According to him, this could include “cancelling sovereign bonds bought during the pandemic or perpetually extending their maturity”.
So far investors have not weighed in on the issue, as the cost of new debt remains low. The ECB acquires most of the extra bonds sold, enabling many countries to borrow for up to 10 years at yields of close to or below zero.
For the time being, the ECB is expected to extend bond-buying until mid-2022.
“There are so many reasons not to be concerned by rising debt levels at the moment, but in the future we will need to have this discussion at some point,” said Carsten Brzeski, economist at ING.
“Some kind of debt forgiveness may be needed, whether it is done directly by the ECB, or by swapping debt into perpetual bonds with a zero interest rate.”
The option of debt forgiveness has been dismissed by central bankers as “dangerous” and “destabilising”.
Economists similarly reject it, as counterproductive.
“We have to distinguish the political position from the economic position. From the purely economic perspective debt relief could make sense in some circumstances, but it depends on how you do it. From a political point of view, it is extremely dangerous. So it seems extremely unproductive to raise it now,” said Lucrezia Reichlin, economics professor at London Business School.
Chief economist at Hamburg-based Berenberg Bank, Holger Schmieding, slammed the floated proposal as “the worst idea of the year” which “could backfire badly” , scaring off investors and driving up borrowing costs.
Furthermore, cancelling government debt is suggested as most likely representing a breach of the EU treaty’s ban on the monetary financing of governments. This fact was made clear by ECB President Christine Lagarde.

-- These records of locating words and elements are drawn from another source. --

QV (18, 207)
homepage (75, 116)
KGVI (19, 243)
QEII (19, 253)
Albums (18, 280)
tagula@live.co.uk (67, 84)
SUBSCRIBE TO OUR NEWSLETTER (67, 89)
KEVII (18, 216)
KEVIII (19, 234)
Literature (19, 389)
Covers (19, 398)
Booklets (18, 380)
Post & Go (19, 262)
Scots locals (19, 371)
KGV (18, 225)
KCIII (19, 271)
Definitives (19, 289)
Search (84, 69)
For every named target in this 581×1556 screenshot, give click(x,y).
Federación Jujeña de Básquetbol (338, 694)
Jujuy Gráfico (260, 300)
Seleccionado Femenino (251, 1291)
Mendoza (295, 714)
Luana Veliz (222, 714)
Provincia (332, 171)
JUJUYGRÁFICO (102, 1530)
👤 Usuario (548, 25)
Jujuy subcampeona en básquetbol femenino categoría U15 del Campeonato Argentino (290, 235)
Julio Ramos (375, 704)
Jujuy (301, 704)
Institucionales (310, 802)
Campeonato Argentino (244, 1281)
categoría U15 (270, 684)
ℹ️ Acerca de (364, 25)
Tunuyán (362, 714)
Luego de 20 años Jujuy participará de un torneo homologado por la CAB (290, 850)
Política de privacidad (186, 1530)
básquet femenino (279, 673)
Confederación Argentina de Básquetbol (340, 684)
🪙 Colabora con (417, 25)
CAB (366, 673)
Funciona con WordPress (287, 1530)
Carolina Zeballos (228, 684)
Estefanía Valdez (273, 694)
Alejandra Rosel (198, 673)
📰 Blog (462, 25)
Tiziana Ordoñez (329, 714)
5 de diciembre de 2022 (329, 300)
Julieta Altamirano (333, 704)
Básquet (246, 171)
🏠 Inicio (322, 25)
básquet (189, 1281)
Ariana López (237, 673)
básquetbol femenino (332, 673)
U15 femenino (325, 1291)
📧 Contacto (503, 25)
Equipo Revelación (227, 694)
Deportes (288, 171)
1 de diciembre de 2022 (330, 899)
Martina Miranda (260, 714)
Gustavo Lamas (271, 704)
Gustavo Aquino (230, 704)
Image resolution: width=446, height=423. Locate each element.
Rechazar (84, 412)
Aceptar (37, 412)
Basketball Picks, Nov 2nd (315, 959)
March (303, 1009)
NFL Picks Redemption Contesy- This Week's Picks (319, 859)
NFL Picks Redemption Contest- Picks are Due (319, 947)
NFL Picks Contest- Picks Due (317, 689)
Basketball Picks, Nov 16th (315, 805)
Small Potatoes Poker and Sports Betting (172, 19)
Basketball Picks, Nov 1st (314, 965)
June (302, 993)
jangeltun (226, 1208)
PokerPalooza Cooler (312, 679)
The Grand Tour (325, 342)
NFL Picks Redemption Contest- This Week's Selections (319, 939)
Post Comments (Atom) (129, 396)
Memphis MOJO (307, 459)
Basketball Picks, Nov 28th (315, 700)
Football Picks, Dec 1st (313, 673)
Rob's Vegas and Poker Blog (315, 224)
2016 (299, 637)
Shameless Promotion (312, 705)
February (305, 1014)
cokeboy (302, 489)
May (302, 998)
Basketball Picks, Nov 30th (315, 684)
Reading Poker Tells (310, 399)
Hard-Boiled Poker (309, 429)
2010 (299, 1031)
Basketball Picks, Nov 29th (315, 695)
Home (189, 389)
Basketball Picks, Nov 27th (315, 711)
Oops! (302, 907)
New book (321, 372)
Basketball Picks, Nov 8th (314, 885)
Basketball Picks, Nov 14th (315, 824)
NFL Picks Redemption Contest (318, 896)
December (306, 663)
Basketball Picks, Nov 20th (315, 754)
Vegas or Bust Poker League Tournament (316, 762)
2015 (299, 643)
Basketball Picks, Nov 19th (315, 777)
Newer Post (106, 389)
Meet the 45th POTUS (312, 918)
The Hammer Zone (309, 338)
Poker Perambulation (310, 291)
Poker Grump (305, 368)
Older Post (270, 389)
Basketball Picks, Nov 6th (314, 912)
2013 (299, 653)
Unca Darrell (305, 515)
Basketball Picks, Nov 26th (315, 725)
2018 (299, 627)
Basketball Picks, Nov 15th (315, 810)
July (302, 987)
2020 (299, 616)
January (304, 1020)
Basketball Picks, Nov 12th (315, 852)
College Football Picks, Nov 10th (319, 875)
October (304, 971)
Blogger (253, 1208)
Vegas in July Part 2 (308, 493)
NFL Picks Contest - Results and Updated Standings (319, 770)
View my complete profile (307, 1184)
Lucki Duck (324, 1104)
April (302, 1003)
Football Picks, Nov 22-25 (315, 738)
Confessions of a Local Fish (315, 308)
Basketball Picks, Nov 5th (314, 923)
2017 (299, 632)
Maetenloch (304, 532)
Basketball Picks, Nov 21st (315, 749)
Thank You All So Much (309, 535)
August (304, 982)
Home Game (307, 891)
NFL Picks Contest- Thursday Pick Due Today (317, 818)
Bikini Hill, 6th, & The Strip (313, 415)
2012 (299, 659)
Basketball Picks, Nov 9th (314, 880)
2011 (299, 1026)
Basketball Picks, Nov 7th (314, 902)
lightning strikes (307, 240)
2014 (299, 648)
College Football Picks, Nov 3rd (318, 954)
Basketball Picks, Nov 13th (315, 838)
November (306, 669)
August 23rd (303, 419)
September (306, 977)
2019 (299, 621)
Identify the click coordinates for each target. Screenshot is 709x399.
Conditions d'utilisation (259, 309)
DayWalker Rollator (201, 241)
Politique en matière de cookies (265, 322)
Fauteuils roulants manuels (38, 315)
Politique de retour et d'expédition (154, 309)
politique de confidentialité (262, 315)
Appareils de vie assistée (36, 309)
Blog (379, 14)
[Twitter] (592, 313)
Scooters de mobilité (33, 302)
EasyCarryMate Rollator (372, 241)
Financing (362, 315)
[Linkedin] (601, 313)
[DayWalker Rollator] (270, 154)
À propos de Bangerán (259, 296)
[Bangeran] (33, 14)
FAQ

European Central Bank chief Christine Lagarde warns of risk of a 2008-like economic crisis.— Murad Gazdiev (@MuradGazdiev) March 11, 2020
In reality - what we face is potentially worse. Debt is >>3 times higher<< than in 2008. pic.twitter.com/D3xVD4eGin
When questioned on the matter during a European Parliament discussion in November, she responded by saying “ I don’t even ask myself the question – it’s as simple as that – because anything along those lines would simply be a violation” of the law.
In April, Lagarde dismissed the possibility of a generalised cancellation of debts contracted during the coronavirus crisis as “totally unthinkable”.
“It’s not the right time to ask the cancellation question, right now we are concentrated on keeping the economy going,” Lagarde said in an interview on France Inter radio, adding:
“Later we will look at how to pay down the debt and how we manage public finances in the most efficient way,” she added.
The idea of debt cancellation in the eurozone is linked with several difficulties, writes the outlet.
While in theory, central banks are able to absorb losses, capitalising on the ability to print more money, in the Eurozone national central banks buy most of their governments’ bonds on behalf of the ECB.
Thus, if bonds were cancelled, these national central banks would be facing losses without being able to print money themselves, forcing governments to recapitalise them or risk them being shut out from the bloc’s payments system.
The idea of debt cancellation was dismissed by the Italian government on Friday, as Vincenzo Amendola, Italy’s minister for European affairs, was cited by Bloomberg as underscoring that his country “honours its debts”.
“We work with current treaties, and with current treaties this is not possible.”